**Problem to solve**. Transcribe each entry exactly, without pictures.

**Available data**.
════════

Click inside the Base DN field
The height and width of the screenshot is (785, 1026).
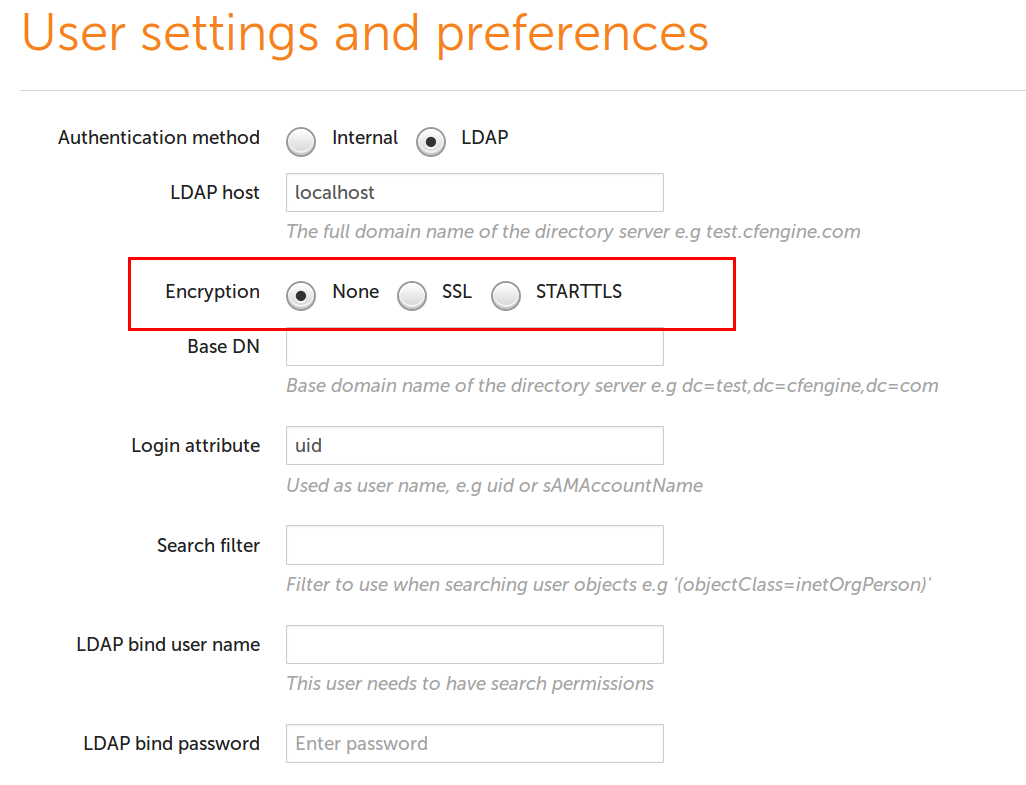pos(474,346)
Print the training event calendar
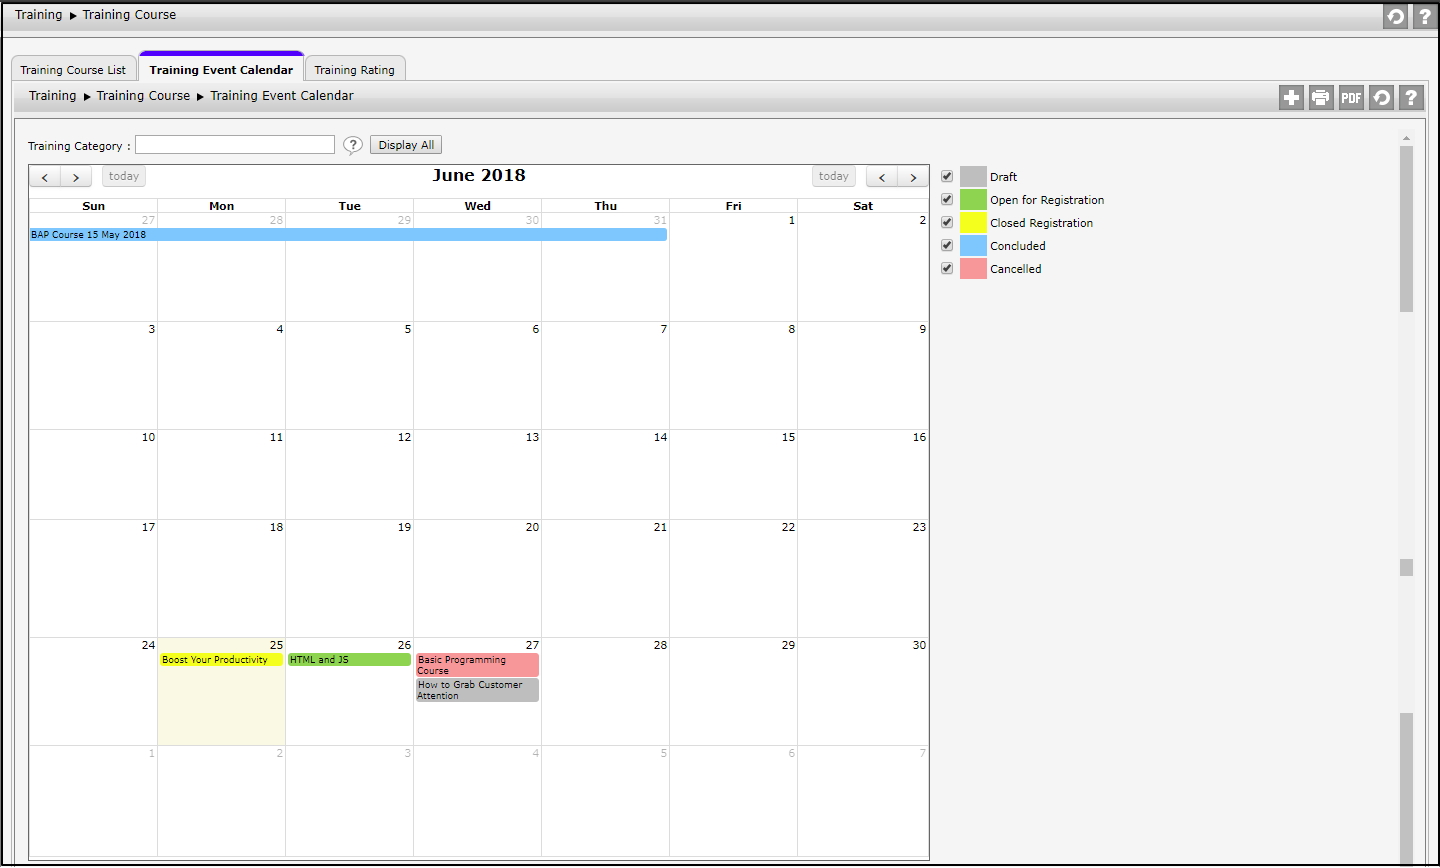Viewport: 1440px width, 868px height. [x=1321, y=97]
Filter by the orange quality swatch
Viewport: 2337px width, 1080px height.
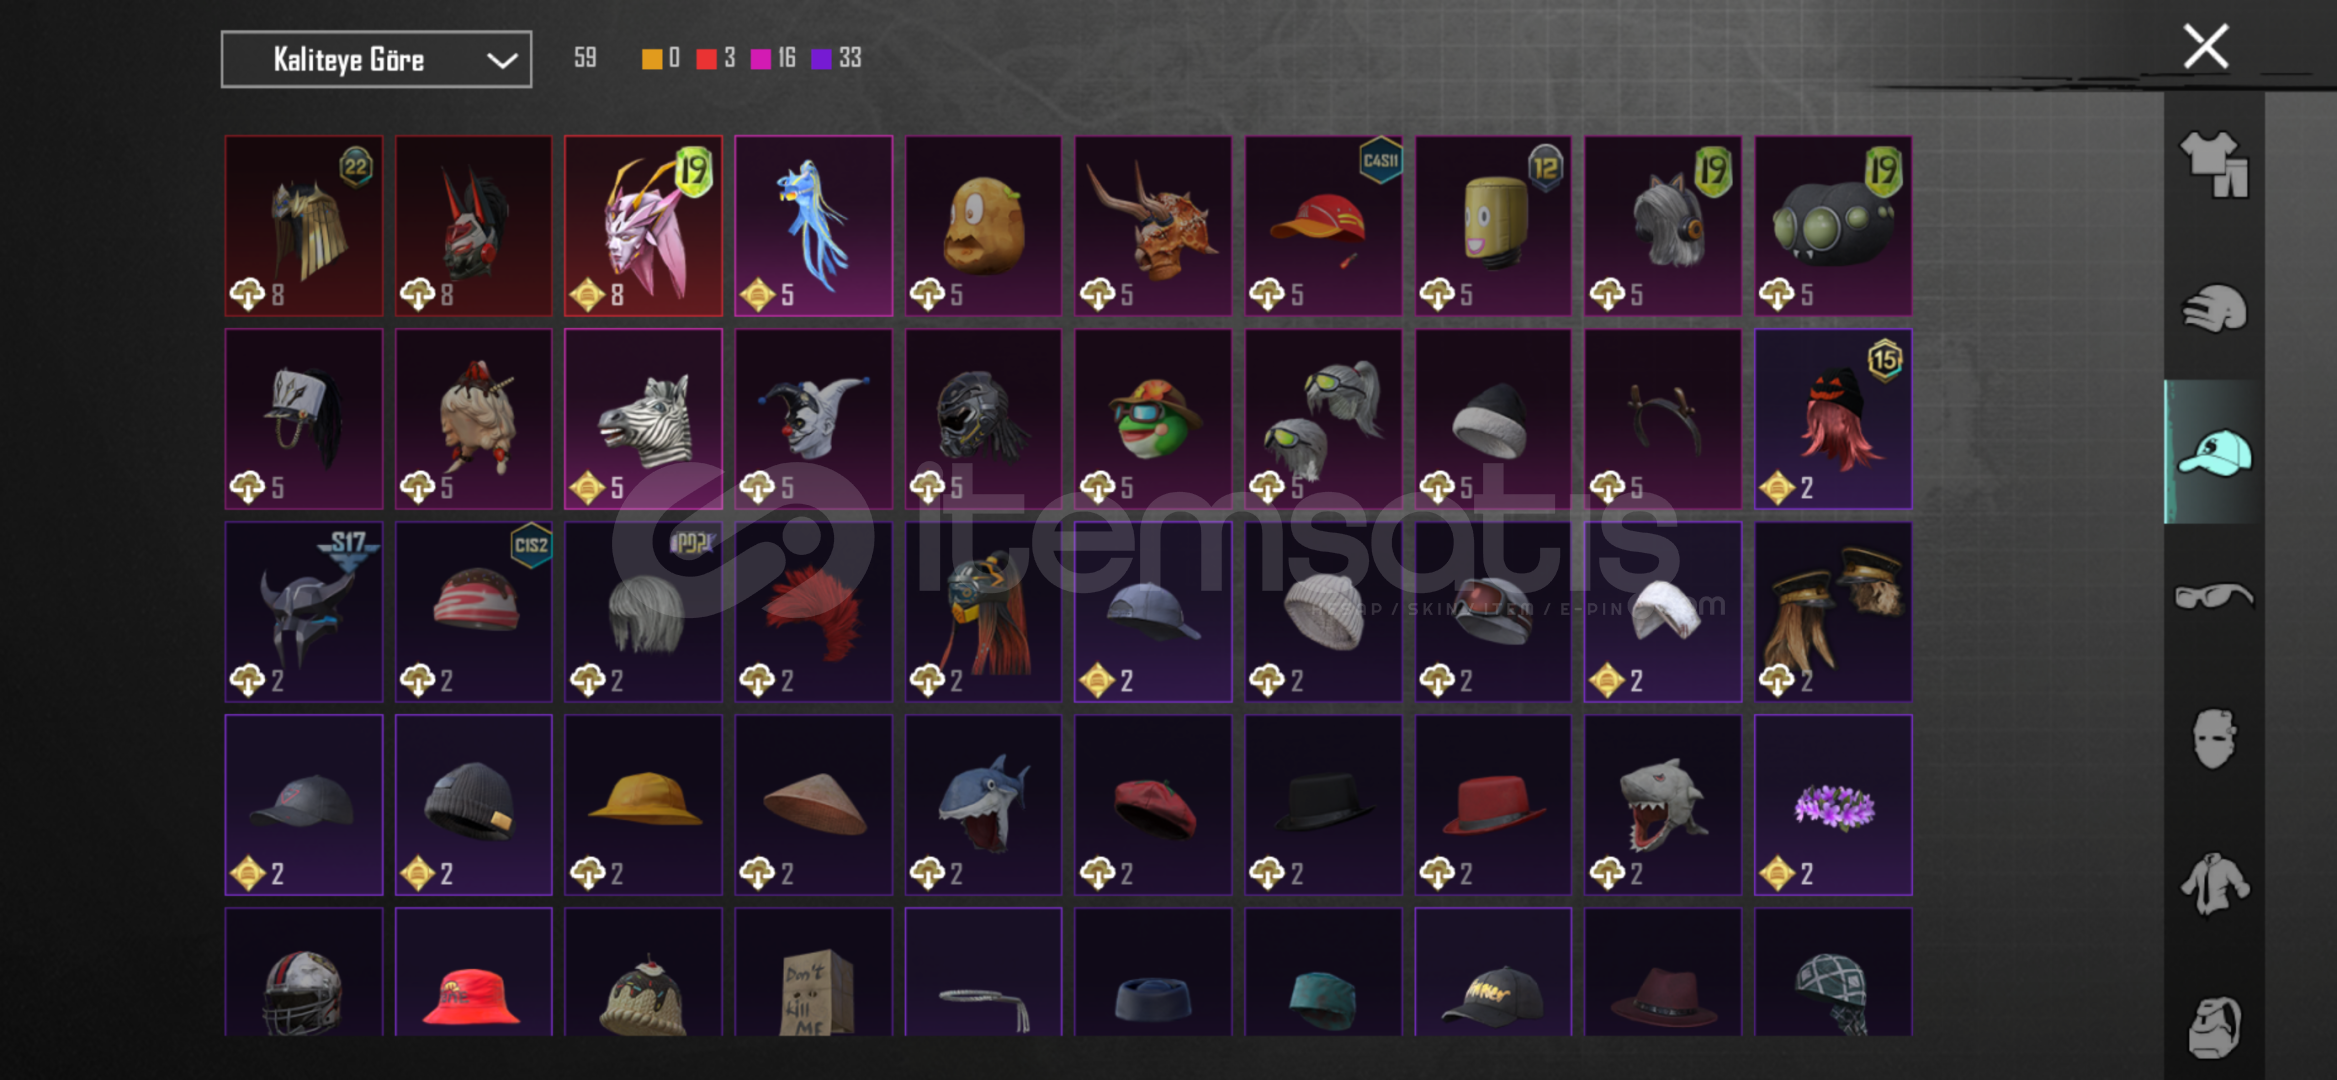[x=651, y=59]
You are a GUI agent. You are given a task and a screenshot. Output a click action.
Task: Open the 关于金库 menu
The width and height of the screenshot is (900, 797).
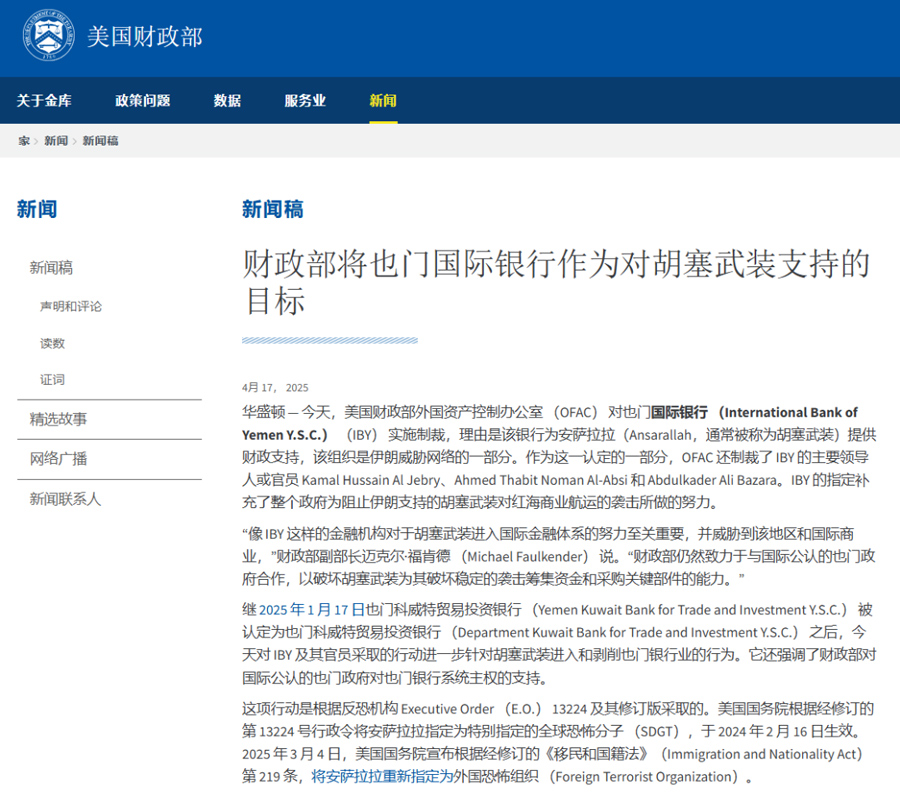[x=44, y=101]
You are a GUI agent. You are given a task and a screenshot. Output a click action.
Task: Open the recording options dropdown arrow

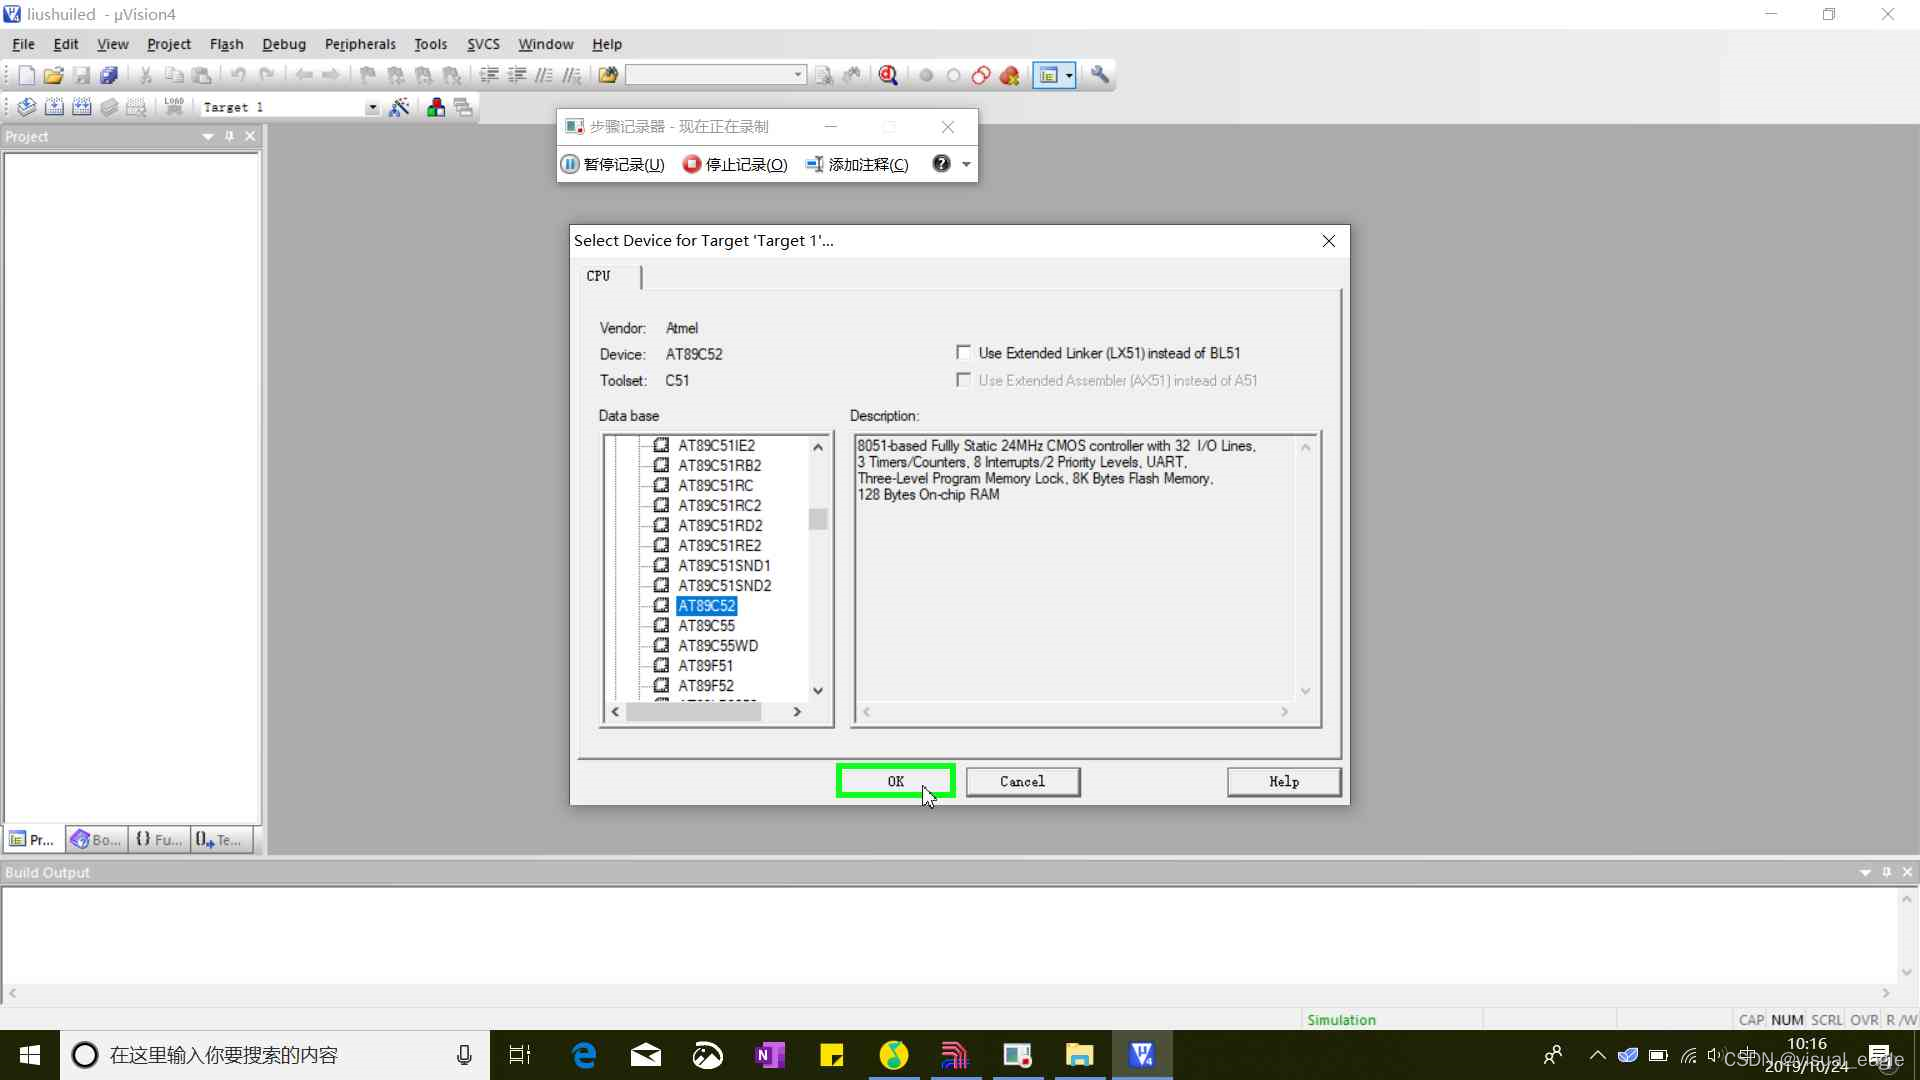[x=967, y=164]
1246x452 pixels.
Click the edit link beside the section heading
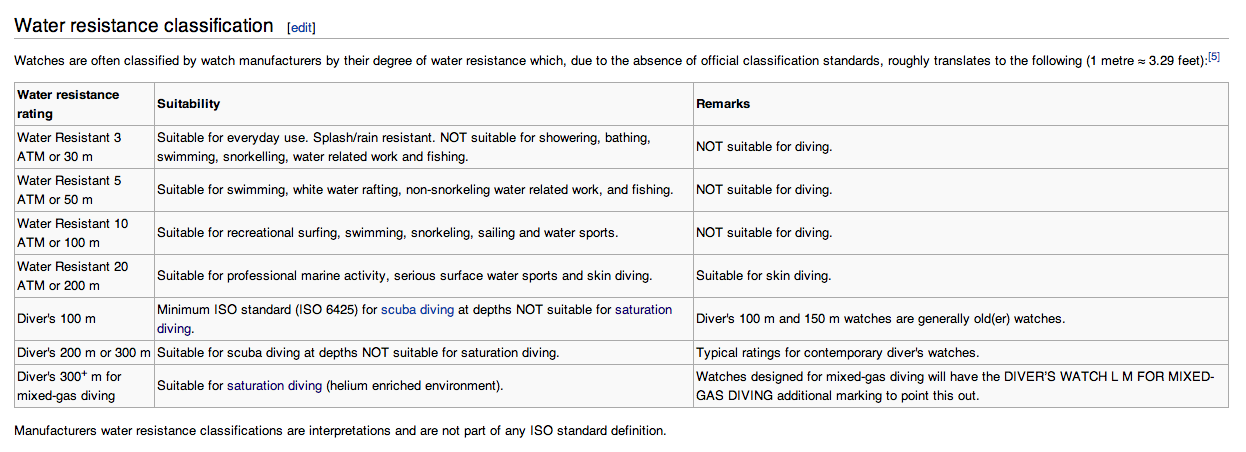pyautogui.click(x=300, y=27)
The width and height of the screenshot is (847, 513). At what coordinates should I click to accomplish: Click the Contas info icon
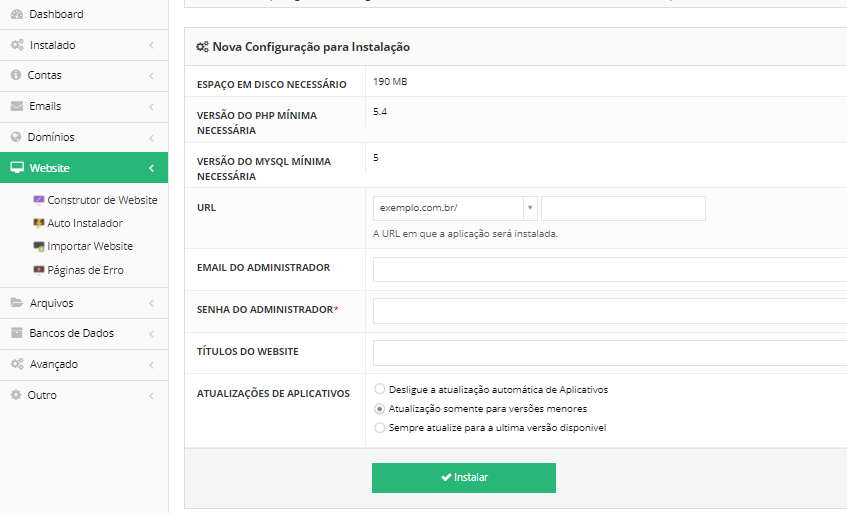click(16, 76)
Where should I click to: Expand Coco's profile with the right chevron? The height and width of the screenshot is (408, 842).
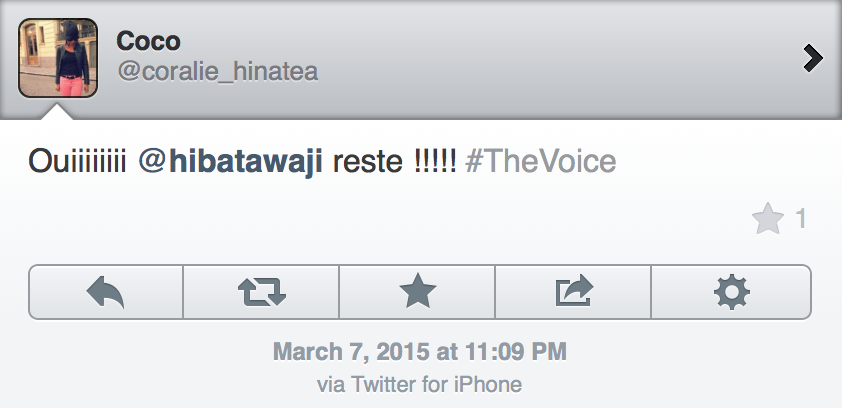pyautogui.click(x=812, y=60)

════════

**Response area**.
Click inside the Base DN field
The height and width of the screenshot is (785, 1026).
pos(474,346)
Print the training event calendar
Viewport: 1440px width, 868px height. [x=1321, y=97]
Filter by the orange quality swatch
Viewport: 2337px width, 1080px height.
[x=651, y=59]
You are a GUI agent. You are given a task and a screenshot. Output a click action.
Task: Open the 关于金库 menu
The width and height of the screenshot is (900, 797).
[x=44, y=101]
You are a GUI agent. You are given a task and a screenshot. Output a click action.
Task: Open the recording options dropdown arrow

[x=967, y=164]
1246x452 pixels.
Click the edit link beside the section heading
pyautogui.click(x=300, y=27)
The width and height of the screenshot is (847, 513). At what coordinates should I click to accomplish: Click the Contas info icon
click(16, 76)
Where should I click to: Expand Coco's profile with the right chevron? The height and width of the screenshot is (408, 842).
pyautogui.click(x=812, y=60)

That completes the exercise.